Rock’n’roll in 1950s Britain was accompanied by the first recognizable post war youth movement, the Teddy Boys, or Teds. Their name was based upon the Edwardian suit jackets they wore, which the Daily Express shortened to “Teddy.” They were generally working class kids rebelling against post-war austerity. Their suits, with velvet collars, were meant to signal style and affluence. They adopted rock’n’roll as their musical form, and were known for carrying flick-knives and for rioting during showings of the American film Blackboard Jungle, which featured Bill Haley and the Comets playing Rock Around the Clock. It was the first time rock’n’roll was heard in Britain. My uncle Rob, my mum’s youngest brother—only seven years older than me—was a bit of a Ted in his time. I remember him working on his quiff in front of the mirror in our living room, combing back his hair repeatedly on the sides and then pulling it forward in the front to make the quiff. One day he made a bomb out of sugar and fertilizer packed into a metal pipe which he used to blow up a tree in our local woods.
Another of the crazes of the 1950s was skiffle. This was a British version of American blues and folk. The foremost skiffle group of the time was Lonnie Donegan, whose first record was a copy of Lead Belly’s Rock Island Line, sung in a very pronounced American accent.
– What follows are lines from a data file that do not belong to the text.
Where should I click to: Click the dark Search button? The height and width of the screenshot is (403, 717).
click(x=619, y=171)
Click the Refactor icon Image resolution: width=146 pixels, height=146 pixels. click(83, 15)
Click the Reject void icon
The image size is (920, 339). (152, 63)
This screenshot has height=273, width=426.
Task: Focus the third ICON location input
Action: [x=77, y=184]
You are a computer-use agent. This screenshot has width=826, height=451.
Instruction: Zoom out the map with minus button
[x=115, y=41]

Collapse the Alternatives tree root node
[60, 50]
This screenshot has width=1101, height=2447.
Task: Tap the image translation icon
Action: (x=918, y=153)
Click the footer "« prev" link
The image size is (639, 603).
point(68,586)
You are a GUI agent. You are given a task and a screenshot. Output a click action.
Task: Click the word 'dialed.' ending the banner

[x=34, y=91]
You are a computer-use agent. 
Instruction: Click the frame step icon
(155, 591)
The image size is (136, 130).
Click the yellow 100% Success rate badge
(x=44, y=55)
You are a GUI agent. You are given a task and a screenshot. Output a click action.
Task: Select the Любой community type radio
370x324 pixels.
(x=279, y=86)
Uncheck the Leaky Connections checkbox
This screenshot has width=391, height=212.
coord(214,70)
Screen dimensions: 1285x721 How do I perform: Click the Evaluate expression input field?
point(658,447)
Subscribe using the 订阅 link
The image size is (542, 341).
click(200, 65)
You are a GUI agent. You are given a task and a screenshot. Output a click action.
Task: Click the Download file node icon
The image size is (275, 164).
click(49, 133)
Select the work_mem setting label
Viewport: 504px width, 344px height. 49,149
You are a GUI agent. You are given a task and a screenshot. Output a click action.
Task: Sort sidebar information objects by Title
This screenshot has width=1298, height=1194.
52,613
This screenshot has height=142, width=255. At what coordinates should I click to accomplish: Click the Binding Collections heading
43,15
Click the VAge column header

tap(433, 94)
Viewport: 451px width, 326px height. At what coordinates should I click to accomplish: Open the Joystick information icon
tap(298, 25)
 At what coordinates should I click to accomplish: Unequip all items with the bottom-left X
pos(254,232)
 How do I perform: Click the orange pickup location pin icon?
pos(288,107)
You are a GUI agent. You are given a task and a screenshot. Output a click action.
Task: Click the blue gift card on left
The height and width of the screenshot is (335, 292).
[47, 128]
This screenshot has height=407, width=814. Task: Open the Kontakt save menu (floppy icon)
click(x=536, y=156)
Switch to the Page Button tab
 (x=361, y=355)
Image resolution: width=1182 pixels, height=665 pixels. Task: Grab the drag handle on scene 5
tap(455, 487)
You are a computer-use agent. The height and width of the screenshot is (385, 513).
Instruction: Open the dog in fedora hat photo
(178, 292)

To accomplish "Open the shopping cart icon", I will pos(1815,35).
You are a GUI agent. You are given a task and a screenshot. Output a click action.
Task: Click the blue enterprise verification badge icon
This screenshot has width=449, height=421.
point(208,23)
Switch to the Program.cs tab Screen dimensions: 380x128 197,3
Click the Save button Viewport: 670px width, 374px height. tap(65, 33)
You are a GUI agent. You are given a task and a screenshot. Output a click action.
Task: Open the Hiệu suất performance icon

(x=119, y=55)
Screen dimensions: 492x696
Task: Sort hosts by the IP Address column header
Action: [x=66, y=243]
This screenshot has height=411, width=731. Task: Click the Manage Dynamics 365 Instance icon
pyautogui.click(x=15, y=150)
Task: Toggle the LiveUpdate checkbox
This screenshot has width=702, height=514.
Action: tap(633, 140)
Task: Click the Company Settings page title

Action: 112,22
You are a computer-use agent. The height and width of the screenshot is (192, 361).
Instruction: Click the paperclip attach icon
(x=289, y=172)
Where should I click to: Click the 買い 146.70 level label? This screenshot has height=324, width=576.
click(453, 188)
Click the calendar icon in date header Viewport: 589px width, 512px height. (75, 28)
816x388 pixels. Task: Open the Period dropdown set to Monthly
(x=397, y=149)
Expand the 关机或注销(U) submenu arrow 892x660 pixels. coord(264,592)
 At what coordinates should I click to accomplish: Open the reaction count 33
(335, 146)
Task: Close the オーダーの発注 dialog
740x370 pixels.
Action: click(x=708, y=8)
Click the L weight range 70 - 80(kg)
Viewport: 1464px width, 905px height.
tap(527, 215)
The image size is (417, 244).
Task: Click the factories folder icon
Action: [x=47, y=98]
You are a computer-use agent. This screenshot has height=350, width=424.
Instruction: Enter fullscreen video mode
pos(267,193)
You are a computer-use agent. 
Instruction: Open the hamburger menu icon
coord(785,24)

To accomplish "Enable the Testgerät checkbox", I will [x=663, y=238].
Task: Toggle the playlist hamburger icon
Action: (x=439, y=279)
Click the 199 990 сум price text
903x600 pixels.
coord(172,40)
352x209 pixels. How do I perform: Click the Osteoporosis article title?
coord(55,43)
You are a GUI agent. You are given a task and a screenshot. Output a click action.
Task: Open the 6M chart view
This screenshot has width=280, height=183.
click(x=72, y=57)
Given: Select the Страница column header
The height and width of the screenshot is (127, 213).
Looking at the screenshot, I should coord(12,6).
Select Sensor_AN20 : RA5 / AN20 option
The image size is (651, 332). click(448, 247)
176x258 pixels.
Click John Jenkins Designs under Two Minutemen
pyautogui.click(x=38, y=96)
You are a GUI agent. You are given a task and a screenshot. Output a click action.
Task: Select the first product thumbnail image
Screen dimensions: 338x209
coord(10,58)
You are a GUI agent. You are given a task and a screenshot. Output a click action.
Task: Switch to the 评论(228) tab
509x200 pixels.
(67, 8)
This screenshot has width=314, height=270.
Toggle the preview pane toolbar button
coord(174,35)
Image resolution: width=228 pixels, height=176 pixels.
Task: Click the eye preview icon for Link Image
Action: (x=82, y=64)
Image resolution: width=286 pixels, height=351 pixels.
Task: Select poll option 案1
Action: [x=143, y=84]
Skiffle groups were characterized by acoustic guitars and improvised instruments such as washboards and jugs. Most of the 1960s British rock acts began as skiffle groups. Donegan changed his style in the end and began singing in his native Essex accent, as witnessed by his 1960 hit My Old Man’s A Dustman.
I was 10 when I heard my first Beatles record, Please, Please Me. It was different than anything else at the time: lively, catchy but also sly and suggestive. Listening back it reveals the relationship that the Beatles had with their girl fans, who would’ve understood the references. My favorite early Beatles record is Twist and Shout, a cover version of a song originally recorded by the Top Notes, then by the Isley Brothers, who had a US hit with their version. The Beatles’ is still the best: fast-paced, infectious, with Lennon’s rasping vocals, rising to a screaming crescendo at the end, it shows what a great rock’n’roll band they always were. The Beatles had begun as Teds. If you look at the first album cover Ringo still has his Teddy Boy quiff. He’s only just joined the group and hasn’t adopted the Beatles cut yet.
British interest in American music led to a further delving into its history and the discovery of the blues. A number of the best known groups of the 1960s started off as blues acts, most notably the Rolling Stones, who had a number one hit with Willie Dixon’s Little Red Rooster in 1964. It remains the only blues song ever to reach the top of the UK charts.
The reference to “a little pill” in Ike Turner’s Rocket 88 reminds us that there has always been a relationship between popular music and drugs. In the 1950s and early-60s the main drug was speed, which allowed its users to stay up all night and dance—that’s what “Rock Around the Clock” is about—but by the mid-60s new drugs had become available which began to alter the character of the music: marijuana and LSD. It was the introduction of these drugs that led to the creation of psychedelia, the next great musical form to take over Britain and the world.